● **TASK DESCRIPTION**:
Below are the entries; set down each of them exactly.

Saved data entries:
'''

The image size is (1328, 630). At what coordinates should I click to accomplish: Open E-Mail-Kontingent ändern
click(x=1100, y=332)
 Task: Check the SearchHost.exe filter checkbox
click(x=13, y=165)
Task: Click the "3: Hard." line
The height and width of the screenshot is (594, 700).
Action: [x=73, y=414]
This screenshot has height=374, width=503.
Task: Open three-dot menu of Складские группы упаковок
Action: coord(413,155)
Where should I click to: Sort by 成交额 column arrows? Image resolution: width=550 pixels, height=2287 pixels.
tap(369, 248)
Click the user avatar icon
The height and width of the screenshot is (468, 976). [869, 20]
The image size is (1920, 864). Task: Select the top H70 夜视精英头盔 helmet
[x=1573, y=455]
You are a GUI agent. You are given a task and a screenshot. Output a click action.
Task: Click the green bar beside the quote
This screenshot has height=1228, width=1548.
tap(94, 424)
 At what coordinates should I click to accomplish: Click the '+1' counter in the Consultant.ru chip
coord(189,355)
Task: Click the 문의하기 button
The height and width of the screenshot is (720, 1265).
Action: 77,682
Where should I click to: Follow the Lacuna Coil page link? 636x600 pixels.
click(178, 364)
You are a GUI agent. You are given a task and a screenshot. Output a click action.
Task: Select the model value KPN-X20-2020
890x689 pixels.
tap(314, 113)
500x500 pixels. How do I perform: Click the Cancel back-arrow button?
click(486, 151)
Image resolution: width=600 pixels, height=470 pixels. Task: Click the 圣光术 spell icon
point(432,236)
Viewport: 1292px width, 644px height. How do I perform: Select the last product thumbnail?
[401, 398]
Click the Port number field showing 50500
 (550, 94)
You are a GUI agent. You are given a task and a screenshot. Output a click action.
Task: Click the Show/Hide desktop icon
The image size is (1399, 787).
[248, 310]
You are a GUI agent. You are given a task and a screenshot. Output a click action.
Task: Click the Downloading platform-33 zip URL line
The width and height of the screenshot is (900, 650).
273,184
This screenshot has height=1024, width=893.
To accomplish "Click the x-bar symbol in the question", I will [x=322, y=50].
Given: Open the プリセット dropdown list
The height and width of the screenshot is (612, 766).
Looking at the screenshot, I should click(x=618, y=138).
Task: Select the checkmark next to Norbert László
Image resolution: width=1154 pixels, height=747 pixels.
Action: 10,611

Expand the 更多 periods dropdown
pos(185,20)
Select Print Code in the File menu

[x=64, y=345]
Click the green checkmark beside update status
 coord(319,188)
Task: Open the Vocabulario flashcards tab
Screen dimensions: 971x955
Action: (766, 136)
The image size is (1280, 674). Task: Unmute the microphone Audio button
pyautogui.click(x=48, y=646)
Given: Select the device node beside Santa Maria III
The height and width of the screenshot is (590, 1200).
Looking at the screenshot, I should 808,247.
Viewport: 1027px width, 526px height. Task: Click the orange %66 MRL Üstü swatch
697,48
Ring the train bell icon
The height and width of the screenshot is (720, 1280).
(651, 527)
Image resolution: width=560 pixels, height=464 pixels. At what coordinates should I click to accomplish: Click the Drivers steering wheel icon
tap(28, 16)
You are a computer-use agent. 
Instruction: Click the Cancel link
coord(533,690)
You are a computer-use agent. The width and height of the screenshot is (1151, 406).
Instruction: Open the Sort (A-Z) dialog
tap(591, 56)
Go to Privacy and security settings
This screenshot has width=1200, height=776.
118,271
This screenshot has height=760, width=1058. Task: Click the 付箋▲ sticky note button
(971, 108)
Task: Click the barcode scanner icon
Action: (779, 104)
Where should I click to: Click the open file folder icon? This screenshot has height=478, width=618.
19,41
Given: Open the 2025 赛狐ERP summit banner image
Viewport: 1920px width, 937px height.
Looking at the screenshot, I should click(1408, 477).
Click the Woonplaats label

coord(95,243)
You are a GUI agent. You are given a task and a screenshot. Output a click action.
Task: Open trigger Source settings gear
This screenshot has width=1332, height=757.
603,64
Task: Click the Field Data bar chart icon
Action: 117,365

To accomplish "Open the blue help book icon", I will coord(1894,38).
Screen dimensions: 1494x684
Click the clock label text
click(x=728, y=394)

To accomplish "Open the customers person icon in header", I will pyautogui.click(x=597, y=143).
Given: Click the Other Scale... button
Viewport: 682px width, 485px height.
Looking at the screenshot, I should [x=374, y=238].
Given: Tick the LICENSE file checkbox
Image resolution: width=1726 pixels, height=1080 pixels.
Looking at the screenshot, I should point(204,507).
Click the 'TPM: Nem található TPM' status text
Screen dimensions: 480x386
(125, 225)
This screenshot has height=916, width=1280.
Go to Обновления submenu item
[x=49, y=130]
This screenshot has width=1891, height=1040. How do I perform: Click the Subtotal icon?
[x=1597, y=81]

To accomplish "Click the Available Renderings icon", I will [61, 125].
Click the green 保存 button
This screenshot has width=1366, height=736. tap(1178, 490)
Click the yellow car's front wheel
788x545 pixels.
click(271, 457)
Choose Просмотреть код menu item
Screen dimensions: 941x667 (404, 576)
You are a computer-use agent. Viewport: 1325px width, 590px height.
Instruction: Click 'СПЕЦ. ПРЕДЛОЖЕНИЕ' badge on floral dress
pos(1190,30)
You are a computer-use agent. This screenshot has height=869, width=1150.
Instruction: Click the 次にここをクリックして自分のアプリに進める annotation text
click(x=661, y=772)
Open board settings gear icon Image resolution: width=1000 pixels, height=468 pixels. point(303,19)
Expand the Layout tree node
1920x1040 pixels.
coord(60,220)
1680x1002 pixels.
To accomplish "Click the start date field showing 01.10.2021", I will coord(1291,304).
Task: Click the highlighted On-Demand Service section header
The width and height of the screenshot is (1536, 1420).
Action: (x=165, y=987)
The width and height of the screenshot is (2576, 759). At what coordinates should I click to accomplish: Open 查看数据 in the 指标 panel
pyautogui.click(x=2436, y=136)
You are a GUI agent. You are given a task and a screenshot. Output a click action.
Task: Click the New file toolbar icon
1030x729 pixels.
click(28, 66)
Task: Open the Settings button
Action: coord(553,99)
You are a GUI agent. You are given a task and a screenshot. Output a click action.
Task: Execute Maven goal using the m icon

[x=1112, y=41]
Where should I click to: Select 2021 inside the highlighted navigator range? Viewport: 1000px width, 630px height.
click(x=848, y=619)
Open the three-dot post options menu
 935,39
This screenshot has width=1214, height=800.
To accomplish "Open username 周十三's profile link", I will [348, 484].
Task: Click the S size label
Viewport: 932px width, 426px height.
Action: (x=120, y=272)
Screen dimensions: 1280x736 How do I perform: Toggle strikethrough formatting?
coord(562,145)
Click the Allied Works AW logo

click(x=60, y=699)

'''

● **RESPONSE TO THIS TASK**:
The image size is (1328, 630). At what coordinates should I click to accomplish: Open E-Mail-Kontingent ändern
click(x=1100, y=332)
 Task: Check the SearchHost.exe filter checkbox
click(x=13, y=165)
Task: Click the "3: Hard." line
The height and width of the screenshot is (594, 700).
Action: [x=73, y=414]
This screenshot has height=374, width=503.
Task: Open three-dot menu of Складские группы упаковок
Action: coord(413,155)
Where should I click to: Sort by 成交额 column arrows? Image resolution: width=550 pixels, height=2287 pixels.
tap(369, 248)
Click the user avatar icon
The height and width of the screenshot is (468, 976). [869, 20]
The image size is (1920, 864). Task: Select the top H70 夜视精英头盔 helmet
[x=1573, y=455]
You are a GUI agent. You are given a task and a screenshot. Output a click action.
Task: Click the green bar beside the quote
This screenshot has height=1228, width=1548.
tap(94, 424)
 At what coordinates should I click to accomplish: Click the '+1' counter in the Consultant.ru chip
coord(189,355)
Task: Click the 문의하기 button
The height and width of the screenshot is (720, 1265).
Action: 77,682
Where should I click to: Follow the Lacuna Coil page link? 636x600 pixels.
click(178, 364)
You are a GUI agent. You are given a task and a screenshot. Output a click action.
Task: Select the model value KPN-X20-2020
890x689 pixels.
tap(314, 113)
500x500 pixels. How do I perform: Click the Cancel back-arrow button?
click(486, 151)
Image resolution: width=600 pixels, height=470 pixels. Task: Click the 圣光术 spell icon
point(432,236)
Viewport: 1292px width, 644px height. How do I perform: Select the last product thumbnail?
[401, 398]
Click the Port number field showing 50500
 (550, 94)
You are a GUI agent. You are given a task and a screenshot. Output a click action.
Task: Click the Show/Hide desktop icon
The image size is (1399, 787).
[248, 310]
You are a GUI agent. You are given a task and a screenshot. Output a click action.
Task: Click the Downloading platform-33 zip URL line
The width and height of the screenshot is (900, 650).
273,184
This screenshot has height=1024, width=893.
To accomplish "Click the x-bar symbol in the question", I will [x=322, y=50].
Given: Open the プリセット dropdown list
The height and width of the screenshot is (612, 766).
Looking at the screenshot, I should click(x=618, y=138).
Task: Select the checkmark next to Norbert László
Image resolution: width=1154 pixels, height=747 pixels.
Action: 10,611

Expand the 更多 periods dropdown
pos(185,20)
Select Print Code in the File menu

[x=64, y=345]
Click the green checkmark beside update status
 coord(319,188)
Task: Open the Vocabulario flashcards tab
Screen dimensions: 971x955
Action: (766, 136)
The image size is (1280, 674). Task: Unmute the microphone Audio button
pyautogui.click(x=48, y=646)
Given: Select the device node beside Santa Maria III
The height and width of the screenshot is (590, 1200).
Looking at the screenshot, I should 808,247.
Viewport: 1027px width, 526px height. Task: Click the orange %66 MRL Üstü swatch
697,48
Ring the train bell icon
The height and width of the screenshot is (720, 1280).
(651, 527)
Image resolution: width=560 pixels, height=464 pixels. At what coordinates should I click to accomplish: Click the Drivers steering wheel icon
tap(28, 16)
You are a computer-use agent. 
Instruction: Click the Cancel link
coord(533,690)
You are a computer-use agent. The width and height of the screenshot is (1151, 406).
Instruction: Open the Sort (A-Z) dialog
tap(591, 56)
Go to Privacy and security settings
This screenshot has width=1200, height=776.
118,271
This screenshot has height=760, width=1058. Task: Click the 付箋▲ sticky note button
(971, 108)
Task: Click the barcode scanner icon
Action: (779, 104)
Where should I click to: Click the open file folder icon? This screenshot has height=478, width=618.
19,41
Given: Open the 2025 赛狐ERP summit banner image
Viewport: 1920px width, 937px height.
Looking at the screenshot, I should click(1408, 477).
Click the Woonplaats label

coord(95,243)
You are a GUI agent. You are given a task and a screenshot. Output a click action.
Task: Open trigger Source settings gear
This screenshot has width=1332, height=757.
603,64
Task: Click the Field Data bar chart icon
Action: 117,365

To accomplish "Open the blue help book icon", I will coord(1894,38).
Screen dimensions: 1494x684
Click the clock label text
click(x=728, y=394)

To accomplish "Open the customers person icon in header", I will pyautogui.click(x=597, y=143).
Given: Click the Other Scale... button
Viewport: 682px width, 485px height.
Looking at the screenshot, I should [x=374, y=238].
Given: Tick the LICENSE file checkbox
Image resolution: width=1726 pixels, height=1080 pixels.
Looking at the screenshot, I should point(204,507).
Click the 'TPM: Nem található TPM' status text
Screen dimensions: 480x386
(125, 225)
This screenshot has height=916, width=1280.
Go to Обновления submenu item
[x=49, y=130]
This screenshot has width=1891, height=1040. How do I perform: Click the Subtotal icon?
[x=1597, y=81]

To accomplish "Click the Available Renderings icon", I will [61, 125].
Click the green 保存 button
This screenshot has width=1366, height=736. tap(1178, 490)
Click the yellow car's front wheel
788x545 pixels.
click(271, 457)
Choose Просмотреть код menu item
Screen dimensions: 941x667 (404, 576)
You are a computer-use agent. Viewport: 1325px width, 590px height.
Instruction: Click 'СПЕЦ. ПРЕДЛОЖЕНИЕ' badge on floral dress
pos(1190,30)
You are a computer-use agent. This screenshot has height=869, width=1150.
Instruction: Click the 次にここをクリックして自分のアプリに進める annotation text
click(x=661, y=772)
Open board settings gear icon Image resolution: width=1000 pixels, height=468 pixels. point(303,19)
Expand the Layout tree node
1920x1040 pixels.
coord(60,220)
1680x1002 pixels.
To accomplish "Click the start date field showing 01.10.2021", I will coord(1291,304).
Task: Click the highlighted On-Demand Service section header
The width and height of the screenshot is (1536, 1420).
Action: (x=165, y=987)
The width and height of the screenshot is (2576, 759). At what coordinates should I click to accomplish: Open 查看数据 in the 指标 panel
pyautogui.click(x=2436, y=136)
You are a GUI agent. You are given a task and a screenshot. Output a click action.
Task: Click the New file toolbar icon
1030x729 pixels.
click(28, 66)
Task: Open the Settings button
Action: coord(553,99)
You are a GUI agent. You are given a task and a screenshot. Output a click action.
Task: Execute Maven goal using the m icon

[x=1112, y=41]
Where should I click to: Select 2021 inside the highlighted navigator range? Viewport: 1000px width, 630px height.
click(x=848, y=619)
Open the three-dot post options menu
 935,39
This screenshot has width=1214, height=800.
To accomplish "Open username 周十三's profile link", I will [348, 484].
Task: Click the S size label
Viewport: 932px width, 426px height.
Action: (x=120, y=272)
Screen dimensions: 1280x736 How do I perform: Toggle strikethrough formatting?
coord(562,145)
Click the Allied Works AW logo

click(x=60, y=699)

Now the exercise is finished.